Reputation: 57
I try to get source code of a webpage.
$urlArena = 'http://arenavision.in/';
$suffixeSchedule = 'schedule';
$url = $urlArena.$suffixeSchedule;
//url = http://arenavision.in/schedule
$text = file_get_contents($url);
$fp = fopen('data.txt', 'w');
$text .= date('d-m-Y h:m:s');
fwrite($fp, $text);
fclose($fp);
I write it on a file to be sure of what contains var $text :
<html>
<head>
<script type="text/javascript">
<pre>
//<![CDATA[
try{if (!window.CloudFlare) {var CloudFlare=
[{verbose:0,p:0,byc:0,owlid:"cf",bag2:1,mirage2:0,oracle:0,paths:{cloudflare:"/cdn-cgi/nexp/dok3v=1613a3a185/"},atok:"aea30972f99dcd729c29d94acbb3cc58",petok:"87f9b51be2424b953e36dd5ec0f8ce1b0f74a3b5-1493799639-1800",zone:"arenavision.in",rocket:"a",apps:{}}];document.write('<script type="text/javascript" src="//ajax.cloudflare.com/cdn-cgi/nexp/dok3v=85b614c0f6/cloudflare.min.js"><'+'\/script>');}}catch(e){};
//]]>
</script>
<script type="text/rocketscript">function set_cookie(){var now = new
Date();var time = now.getTime();time += 19360000 *
1000;now.setTime(time);document.cookie='beget=begetok'+';
expires='+now.toGMTString()+'; path=/';}set_cookie();location.reload();;
</script>
</head>
<body></body>
</html>
03-05-2017 08:05:46
</pre>
Is there a script on the webpage who cancel the function file_get_contents ? Can I avoid it ?

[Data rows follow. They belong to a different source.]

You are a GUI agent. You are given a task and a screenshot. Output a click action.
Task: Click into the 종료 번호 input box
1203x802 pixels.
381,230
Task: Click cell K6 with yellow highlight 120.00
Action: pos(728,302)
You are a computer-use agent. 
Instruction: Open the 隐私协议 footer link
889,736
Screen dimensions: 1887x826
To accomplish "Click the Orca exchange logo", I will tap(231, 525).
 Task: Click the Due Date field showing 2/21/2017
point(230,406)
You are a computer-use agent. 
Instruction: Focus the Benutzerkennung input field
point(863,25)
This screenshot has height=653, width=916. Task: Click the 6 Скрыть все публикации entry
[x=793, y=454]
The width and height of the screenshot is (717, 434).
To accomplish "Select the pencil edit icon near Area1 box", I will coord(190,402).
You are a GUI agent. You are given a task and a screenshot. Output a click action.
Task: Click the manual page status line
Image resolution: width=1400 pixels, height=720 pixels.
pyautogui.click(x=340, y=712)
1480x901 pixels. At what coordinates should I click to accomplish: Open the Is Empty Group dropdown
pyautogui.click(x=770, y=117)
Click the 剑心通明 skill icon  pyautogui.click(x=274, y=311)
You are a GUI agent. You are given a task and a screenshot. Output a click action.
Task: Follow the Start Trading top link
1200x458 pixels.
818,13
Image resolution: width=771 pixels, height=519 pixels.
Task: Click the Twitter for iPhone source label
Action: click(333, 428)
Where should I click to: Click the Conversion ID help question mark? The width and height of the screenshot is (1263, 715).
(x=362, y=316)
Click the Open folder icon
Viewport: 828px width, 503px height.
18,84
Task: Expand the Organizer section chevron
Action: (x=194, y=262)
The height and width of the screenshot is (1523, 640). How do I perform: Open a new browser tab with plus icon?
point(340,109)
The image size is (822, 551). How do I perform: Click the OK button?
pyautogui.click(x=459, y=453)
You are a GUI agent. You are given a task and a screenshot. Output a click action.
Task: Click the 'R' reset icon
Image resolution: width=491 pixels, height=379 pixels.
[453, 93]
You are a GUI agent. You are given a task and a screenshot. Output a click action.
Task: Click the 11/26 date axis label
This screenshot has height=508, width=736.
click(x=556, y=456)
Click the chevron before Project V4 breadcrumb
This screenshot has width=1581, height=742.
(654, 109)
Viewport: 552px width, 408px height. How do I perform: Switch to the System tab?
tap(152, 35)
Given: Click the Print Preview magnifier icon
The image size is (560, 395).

I try with curl, but i get same result. I try with another website (google.com), i was able to get all source code.
Thanks in advance for any help,
G.
Upvotes: 0
Views: 1266
Reputation: 57
Thanks to Alex Slipknot and hassan.
Your both explaination help me a lot to understand.
So it works :)
Here is my final code :
$url = $urlArena.$suffixeSchedule;
$text = get_data($url);
$fp = fopen('data.txt', 'w');
$text .= date('d-m-Y h:m:s');
fwrite($fp, $text);
fclose($fp);
function get_data($url) {
$cookie = get_cookie($url);
if(!isset($cookie) || strlen($cookie) == 0)
{
debug('error : '.$cookie.' strlen : '.strlen($cookie));
return false;
}
$ch = curl_init();
$timeout = 5;
curl_setopt($ch, CURLOPT_URL, $url);
curl_setopt($ch, CURLOPT_RETURNTRANSFER, 1);
curl_setopt($ch, CURLOPT_COOKIE, $cookie);
curl_setopt($ch, CURLOPT_CONNECTTIMEOUT, $timeout);
$data = curl_exec($ch);
curl_close($ch);
return $data;
}
function get_cookie($url)
{
$ch = curl_init();
$timeout = 5;
curl_setopt($ch, CURLOPT_URL, $url);
curl_setopt($ch, CURLOPT_RETURNTRANSFER, 1);
curl_setopt($ch, CURLOPT_CONNECTTIMEOUT, $timeout);
$data = curl_exec($ch);
curl_close($ch);
preg_match('/document.cookie=\'([^\']+)\'/',$data,$m);
print_r($m);
return $m[1];
}
Upvotes: 0
Reputation: 8308
The web site needs some cookies to fetch your desired page.
here is the scenario :
1) curl the first page http://arenavision.in
2) using regex get this value
document.cookie='beget=begetok'
// ^^^^^^^^^^^^^
3) send that cookies values to the next request.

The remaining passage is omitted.